**DATA FOR THE TASK**
....

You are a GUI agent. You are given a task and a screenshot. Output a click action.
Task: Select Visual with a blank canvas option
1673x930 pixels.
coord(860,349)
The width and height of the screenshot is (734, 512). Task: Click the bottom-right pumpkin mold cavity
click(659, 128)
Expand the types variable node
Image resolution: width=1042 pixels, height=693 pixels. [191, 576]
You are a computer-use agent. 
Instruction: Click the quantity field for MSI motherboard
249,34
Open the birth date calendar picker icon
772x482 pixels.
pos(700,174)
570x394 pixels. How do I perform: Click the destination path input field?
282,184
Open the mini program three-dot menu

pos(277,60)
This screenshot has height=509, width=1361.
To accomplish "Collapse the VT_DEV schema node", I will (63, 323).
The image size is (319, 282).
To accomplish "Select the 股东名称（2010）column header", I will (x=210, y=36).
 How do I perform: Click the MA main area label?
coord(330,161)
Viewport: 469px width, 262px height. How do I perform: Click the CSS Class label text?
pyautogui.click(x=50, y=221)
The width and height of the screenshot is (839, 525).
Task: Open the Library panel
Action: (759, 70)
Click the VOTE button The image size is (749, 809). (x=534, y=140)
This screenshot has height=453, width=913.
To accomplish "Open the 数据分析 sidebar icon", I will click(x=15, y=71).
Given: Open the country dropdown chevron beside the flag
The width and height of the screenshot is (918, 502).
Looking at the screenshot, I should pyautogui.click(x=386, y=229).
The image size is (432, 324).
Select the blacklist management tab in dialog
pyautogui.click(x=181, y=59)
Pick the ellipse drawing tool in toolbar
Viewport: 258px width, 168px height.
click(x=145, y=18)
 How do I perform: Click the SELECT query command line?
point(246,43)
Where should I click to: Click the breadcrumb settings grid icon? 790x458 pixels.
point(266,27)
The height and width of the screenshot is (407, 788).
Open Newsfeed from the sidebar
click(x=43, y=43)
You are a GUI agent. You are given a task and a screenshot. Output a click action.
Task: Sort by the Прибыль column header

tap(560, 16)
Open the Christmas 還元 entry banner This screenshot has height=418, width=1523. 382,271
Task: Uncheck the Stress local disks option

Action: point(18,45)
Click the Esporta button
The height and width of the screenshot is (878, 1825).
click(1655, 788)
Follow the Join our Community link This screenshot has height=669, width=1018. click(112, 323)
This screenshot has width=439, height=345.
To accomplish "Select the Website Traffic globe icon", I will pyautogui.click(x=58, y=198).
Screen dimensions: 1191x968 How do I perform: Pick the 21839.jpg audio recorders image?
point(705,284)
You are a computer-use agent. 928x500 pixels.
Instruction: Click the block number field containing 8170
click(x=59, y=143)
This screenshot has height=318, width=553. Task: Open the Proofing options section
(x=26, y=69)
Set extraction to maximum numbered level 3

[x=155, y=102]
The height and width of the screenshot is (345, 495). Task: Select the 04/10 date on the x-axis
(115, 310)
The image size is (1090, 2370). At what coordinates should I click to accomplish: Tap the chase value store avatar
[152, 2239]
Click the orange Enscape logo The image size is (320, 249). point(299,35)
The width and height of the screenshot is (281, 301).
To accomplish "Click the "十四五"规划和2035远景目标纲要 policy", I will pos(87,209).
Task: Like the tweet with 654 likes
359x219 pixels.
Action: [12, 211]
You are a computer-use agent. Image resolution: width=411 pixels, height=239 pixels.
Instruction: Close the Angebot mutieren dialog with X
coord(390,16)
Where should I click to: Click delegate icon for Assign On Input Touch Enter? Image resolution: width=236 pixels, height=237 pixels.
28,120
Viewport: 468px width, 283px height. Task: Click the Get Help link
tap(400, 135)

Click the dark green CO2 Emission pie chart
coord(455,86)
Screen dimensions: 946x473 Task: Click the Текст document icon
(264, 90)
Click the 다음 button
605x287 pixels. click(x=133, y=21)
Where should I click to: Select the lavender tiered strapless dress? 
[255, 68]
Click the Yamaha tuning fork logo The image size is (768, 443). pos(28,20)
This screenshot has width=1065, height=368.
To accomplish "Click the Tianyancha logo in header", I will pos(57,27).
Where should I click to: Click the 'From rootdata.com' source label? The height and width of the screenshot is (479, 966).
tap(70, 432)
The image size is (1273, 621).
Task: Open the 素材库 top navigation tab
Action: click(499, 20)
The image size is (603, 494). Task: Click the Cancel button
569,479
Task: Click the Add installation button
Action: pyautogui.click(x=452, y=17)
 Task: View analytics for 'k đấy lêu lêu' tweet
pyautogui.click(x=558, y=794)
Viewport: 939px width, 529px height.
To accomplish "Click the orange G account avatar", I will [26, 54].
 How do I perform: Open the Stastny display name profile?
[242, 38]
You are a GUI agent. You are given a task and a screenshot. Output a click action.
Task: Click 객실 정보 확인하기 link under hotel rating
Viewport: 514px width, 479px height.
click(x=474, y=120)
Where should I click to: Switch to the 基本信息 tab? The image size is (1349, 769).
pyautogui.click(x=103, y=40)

....

**WHAT TO PRODUCE**
Quote only the lines from the one containing "Click the Yamaha" through the final line of the records, with both ends included.

**SOLUTION TO THE EXERCISE**
Click the Yamaha tuning fork logo The image size is (768, 443). pos(28,20)
This screenshot has width=1065, height=368.
To accomplish "Click the Tianyancha logo in header", I will pos(57,27).
Where should I click to: Click the 'From rootdata.com' source label? The height and width of the screenshot is (479, 966).
tap(70, 432)
The image size is (1273, 621).
Task: Open the 素材库 top navigation tab
Action: click(499, 20)
The image size is (603, 494). Task: Click the Cancel button
569,479
Task: Click the Add installation button
Action: pyautogui.click(x=452, y=17)
 Task: View analytics for 'k đấy lêu lêu' tweet
pyautogui.click(x=558, y=794)
Viewport: 939px width, 529px height.
To accomplish "Click the orange G account avatar", I will [26, 54].
 How do I perform: Open the Stastny display name profile?
[242, 38]
You are a GUI agent. You are given a task and a screenshot. Output a click action.
Task: Click 객실 정보 확인하기 link under hotel rating
Viewport: 514px width, 479px height.
click(x=474, y=120)
Where should I click to: Switch to the 基本信息 tab? The image size is (1349, 769).
pyautogui.click(x=103, y=40)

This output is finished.